No matter the transport—by bike or Buick, aboard a train, boat, or (perish the thought) airplane—the sound of mechanical failure is unmistakable. In my twenties, it came to me as PTWEEEENG! followed by a throaty warble rattling the hood of my lipstick red Saturn SC Coupe. I’d thrown a rod, whatever that means, which portended my lurching around in the vehicular version of a dazed Janis Joplin.
An intelligent person would’ve stopped driving, but that I am not, so I growled up and down the back roads for the better part of a week. Of course the car had other ideas.
On foot, too, something similar can happen, though that distinct sound is usually uttered in four letter increments. Injury—running’s evil twin. A pulled hamstring, foot fracture, ankle sprain, shin splints, sore knees are all common, as well as the hard to pronounce ones, like iliotibial band syndrome, colloquially referred to as ITBS.
And while “No pain, no gain” may be an age old battle cry for the über-motivated, there are times when exercising through injury is not only counterproductive but also dangerous. Runner’s World UK author Patrick Milroy reminds us that we must “learn to recognize [our] own body’s signs of pain,” for pain tolerance is as individual as the cause of such pain. Foot numbness, for example, could be either a too-tight shoe or a stress fracture, both of which require a drastically different response.
Not all aches are bad, however. Lactic acid is likely to blame for those lumbering legs, and low grade inflammation can make rusty hinges of knee joints. In these cases, light exercise may help restore some mobility. When approaching what could be, might be, sure seems like injury, Milroy suggests an acronym: RICE (Rest, Ice, Compression, Elevation). And “if the pain hasn’t disappeared the next day, don’t try to run on it.” A doctor’s opinion may be necessary.
For most minor injuries, RICE is simple, practical advice. In fact, the mnemonic device is one of many under the umbrella of first aid. ABC (Airway, Breathing, Circulation) and HEAD (History, Examination, Action, Documentation) stripe my memory like an ‘80s era public service announcement--The More You Know! But behind the goofy acronyms and stately abbreviations are enumerated procedures that, however recollected, invoke step-by-step protocols that could save a life. Take ABC, for example: when treating an unresponsive individual, we must check (1) his or her airway for obstruction, followed by (2) the lungs for breathing, and finally (3) the carotid artery for circulation, i.e., a pulse. Jumbled, the mandates make little sense. Why perform external chest compressions if there is no respiration to oxygenate the blood? Why administer mouth-to-mouth if the individual’s airway is occluded?
ABC, HEAD, RICE, and myriad others, well-attend physical trauma, though what if that shrill engine sound comes from not the body but rather the enigmatic, oft-misunderstood reaches of our mind? Surely similar protocols do exist.
Thanks to the National Council for Behavioral Health, the answer is an emphatic YES: Mental Health First Aid.
Mental Health First Aid (MHFA) is a nationwide 8-hour education program that in ten short years boasts more than 1 million trainees. Topics of the intensive course include identifying “common risk factors and warning sign of specific types of illnesses, like anxiety, depression, substance use, bipolar disorder, eating disorders, and schizophrenia.” MHFA participants are taught to engage a five-step action plan, cleverly named ALGEE, when attempting to support someone with signs of mental illness or emotional distress:
A quick visit to MHFA’s website lays bare the ‘why’ behind this sweeping program: “Because we can all be more aware and more informed. Because there is a suicide every 12.8 minutes. Because sometimes people don’t know how to ask for help.” Three insightful, albeit eye-opening statements, though for me the last one arouses the most empathy. It brings to mind the heart wrenching story of a Golden Gate Bridge “Jumper” whose suicide note read, “I’m going to walk to the bridge. If one person smiles at me on the way, I will not jump.”
To think, even the briefest human kindness could’ve saved his life.
With that story come others, anecdotal, however, less doleful.
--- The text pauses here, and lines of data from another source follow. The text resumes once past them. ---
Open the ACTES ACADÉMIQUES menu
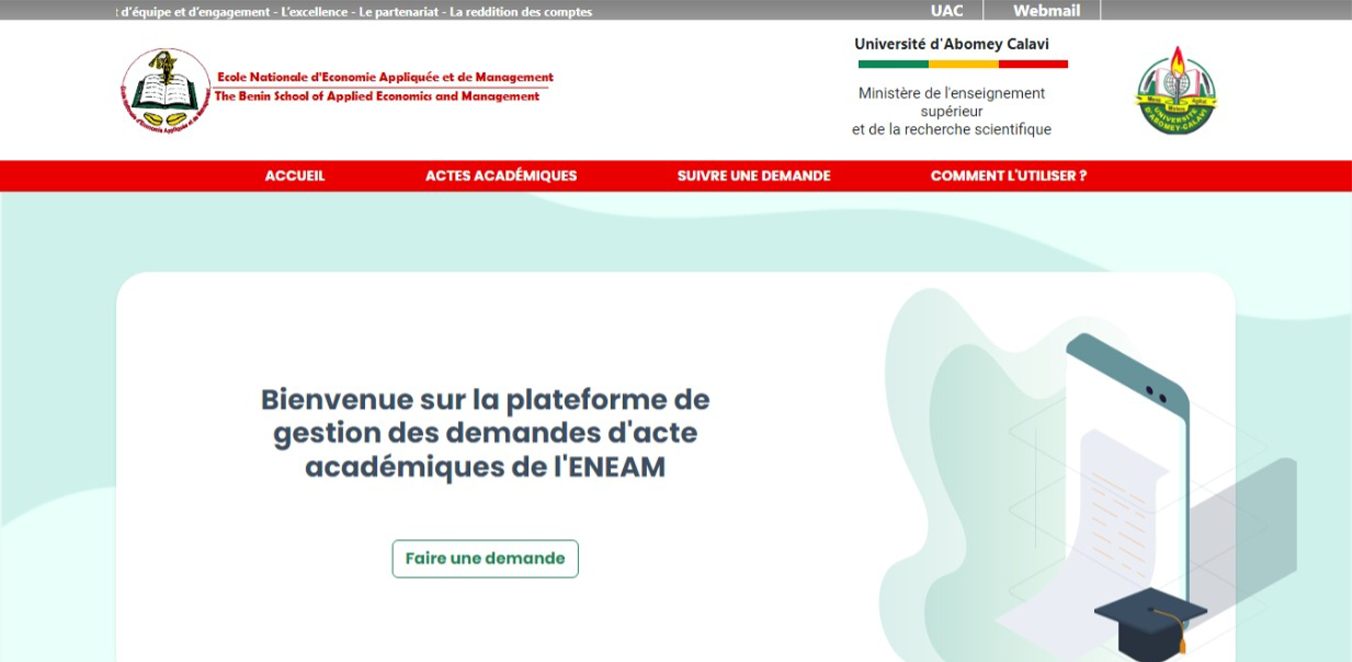1352x662 pixels. pos(500,175)
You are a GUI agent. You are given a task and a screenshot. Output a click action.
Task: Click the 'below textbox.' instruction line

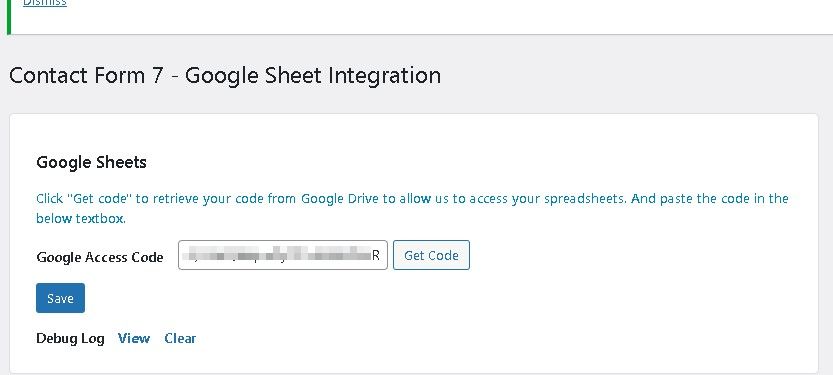[x=81, y=218]
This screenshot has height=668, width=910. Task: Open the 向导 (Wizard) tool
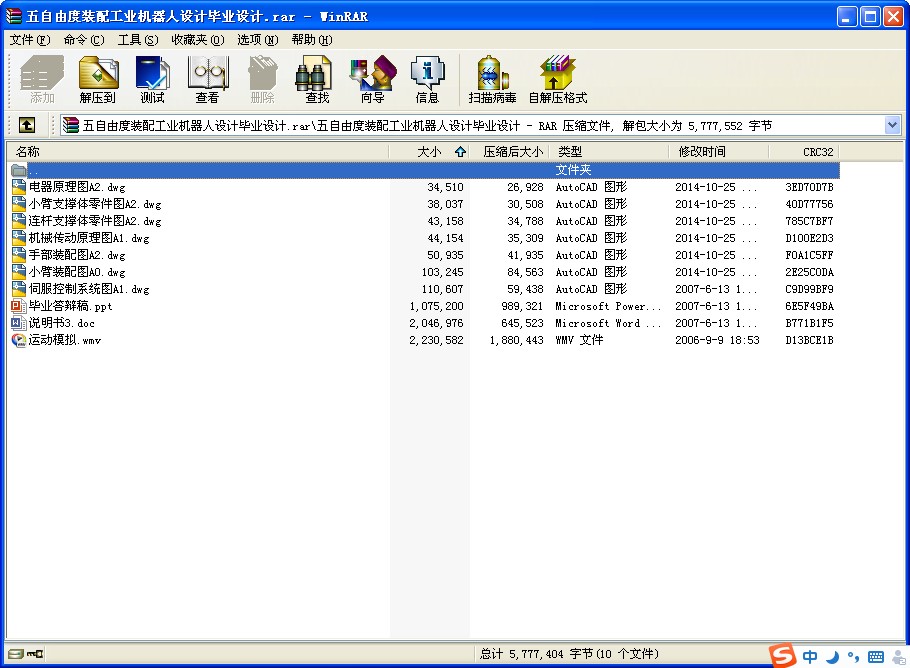(372, 80)

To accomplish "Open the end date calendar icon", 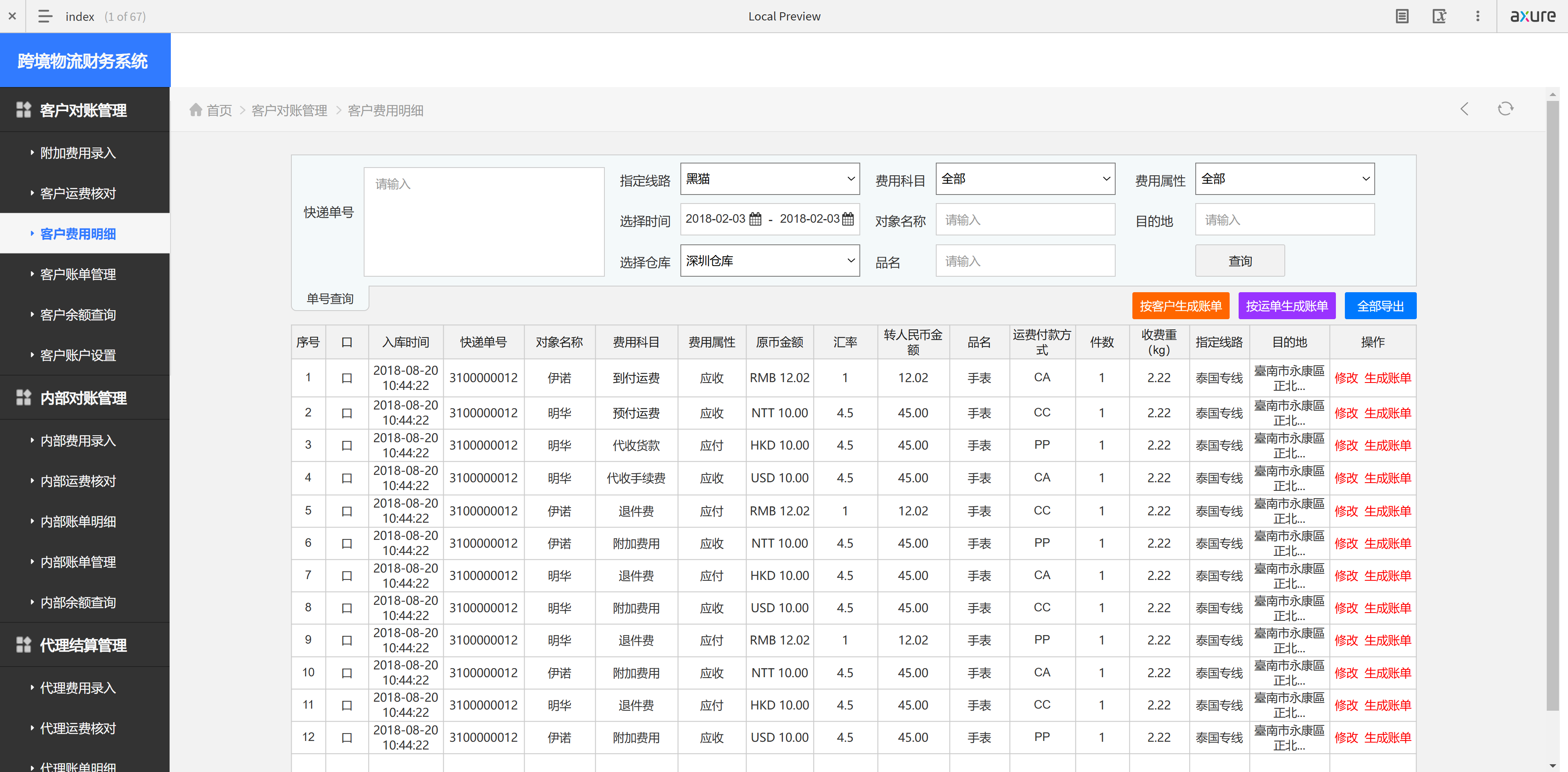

They are from my own upbringing. Me, a toe-headed toddler reaching for a floating ball and nearly drowning. Adolescent now and lost in the woods, determined to find my way home. Just out of high school, rattling a fire engine red Saturn SC Coupe to pieces because I didn’t know who or how to ask for help. To this day I’d rather peruse a grocery store for hours than inquire where the filo dough is. And if layered pastry has me swallowing my pride, consider what it must be like when mental illness is involved. Not to mention the accompanying stigma—my goodness! A barricade beyond imagination.
Of course, being part of any solution can mean many things. With regard to mental illness, it means learning to recognize the signs. It means taking what steps we can, carefully, thoughtfully. Oftentimes it means asking for help in order to help.
Whatever the circumstance, whether it’s ABC, RICE, or ALGEE, a silly mnemonic device could make the difference. Think of it as that single smile we all wish we could have bestowed.